Hace dos días, Donald Trump decidió jugarle al Mussolini. Incitó a sus simpatizantes —algunos de los cuales portaban camisetas con leyendas nazis— a tomar por asalto el Congreso de los Estados Unidos, en un esfuerzo desesperado para prevenir la ratificación de la victoria electoral de Joe Biden.

La intentona golpista fracasó, por supuesto. Con Trump, la ineptitud acaba siempre derrotando a la malevolencia. Pero esto no es, ni con mucho, el fin del trumpismo. Una encuesta telefónica de la empresa YouGov difundida ayer mostró que uno de cada cinco estadounidenses aprueba el intento de toma del Congreso. Entre los votantes republicanos, ese porcentaje sube a 45%.

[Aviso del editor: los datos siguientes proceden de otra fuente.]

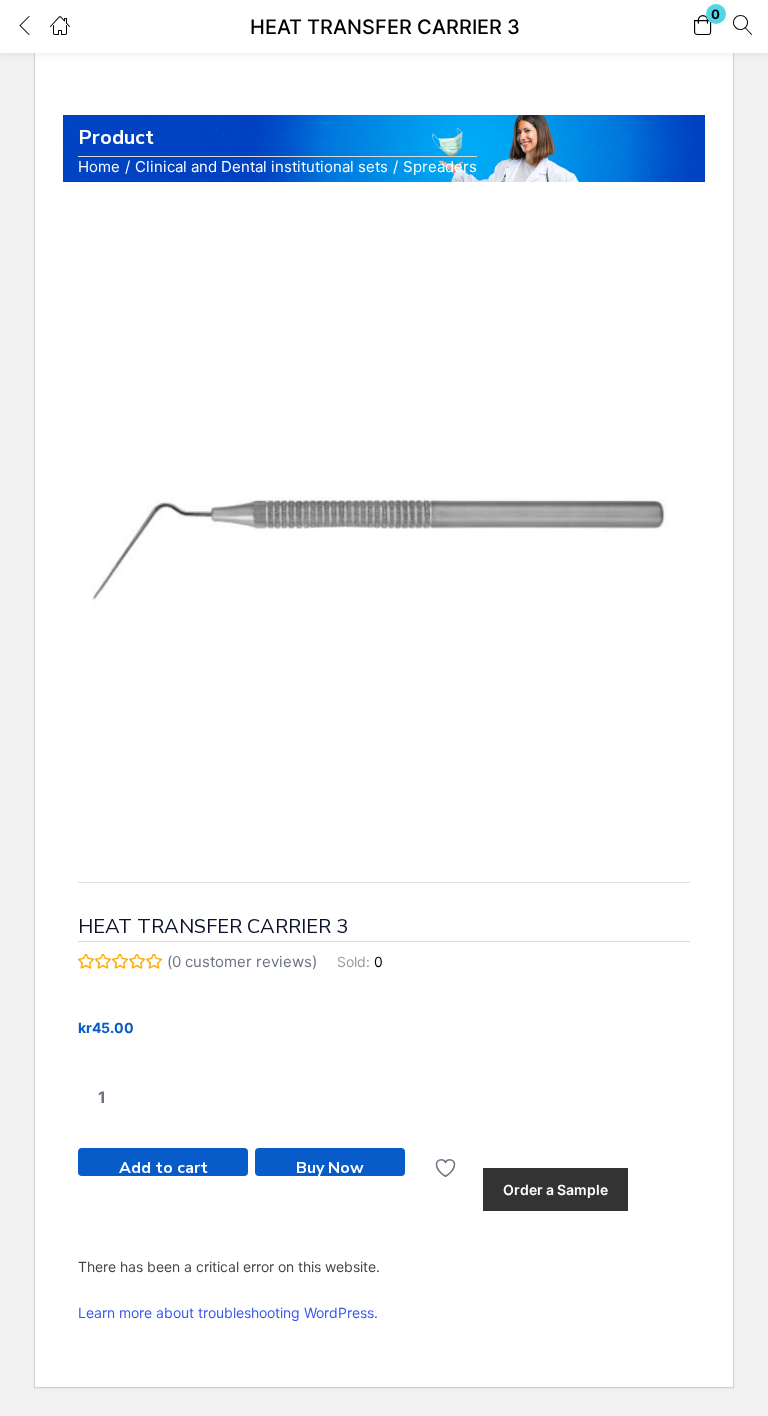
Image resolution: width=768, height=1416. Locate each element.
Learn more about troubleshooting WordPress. (228, 1312)
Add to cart (163, 1166)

Dicho de otro modo, el extremismo trumpista tiene base social y probablemente sobreviva por muchos años, aún si el propio Trump sale de la escena pública. Y, dadas las peculiaridades del sistema político estadounidense, no es imposible que, en un futuro no muy lejano, pueda volver a conquistar el poder.

Ese segundo episodio bien podría ser más violento, más autoritario, más nacionalista y más antimexicano que lo que hemos experimentado en los últimos cuatro años. Y sobre todo, más duradero: tras la experiencia de 2020, un nuevo presidente trumpista probablemente sería mucho más activo y eficaz en la subversión de normas y prácticas democráticas, a la manera de Erdogan o Putin.

Ya lo he escrito varias veces, pero lo reitero: ese escenario debería de aterrarnos. En mayor medida que en la versión original, un Trump 2.0 podría convertir a México en el cómodo “otro” sobre el cual construye las bases de legitimidad para un régimen autoritario, la fuente de riesgos múltiples que exigen un feroz manotazo para atajarlas. El Trump original solo ha hablado de enviar tropas estadounidenses a México. El Trump del futuro bien podría cumplir la amenaza.

Así parezca descabellado, ese escenario debería condicionar la reflexión sobre el futuro de México. Después de lo ocurrido en estas semanas, no podemos confiar en la existencia continua de un gobierno racional y democrático en Washington.

Eso tiene varias implicaciones en nuestra política de seguridad nacional. Como primera tarea, habría que pensar en formas de contrarrestar en el largo plazo el trumpismo dentro de Estados Unidos. Eso implica involucrarnos más abiertamente en la política interna del país vecino. Habría que calibrar con cuidado los instrumentos y los mensajes, pero encerrarse en el dogma de la no intervención es una idea suicida.

Más de fondo, México tal vez tenga que empezar a imaginarse como Taiwán: el vecino inmediato de una gran potencia que representa una amenaza existencial para la independencia e integridad del país.

Ese vuelco conceptual obligaría a repensar muchas cosas, desde nuestra postura de defensa hasta nuestra política económica, pasando por la orientación de nuestra diplomacia. Pero, sobre todo, nos tendría que llevar a tomar con mucho mayor seriedad nuestros asuntos públicos. En un país sin permanencia garantizada, donde la vida misma del Estado está en juego, el margen de error es considerablemente menor y la calidad del gobierno se vuelve una variable crucial.

Pero primero hay que aceptar lo que se evidenció en esta semana: Estados Unidos ya no es lo que era. Y eso significa que el mundo se ha vuelto más peligroso para México. Tal vez sería hora de que lo aceptáramos y actuáramos en consecuencia.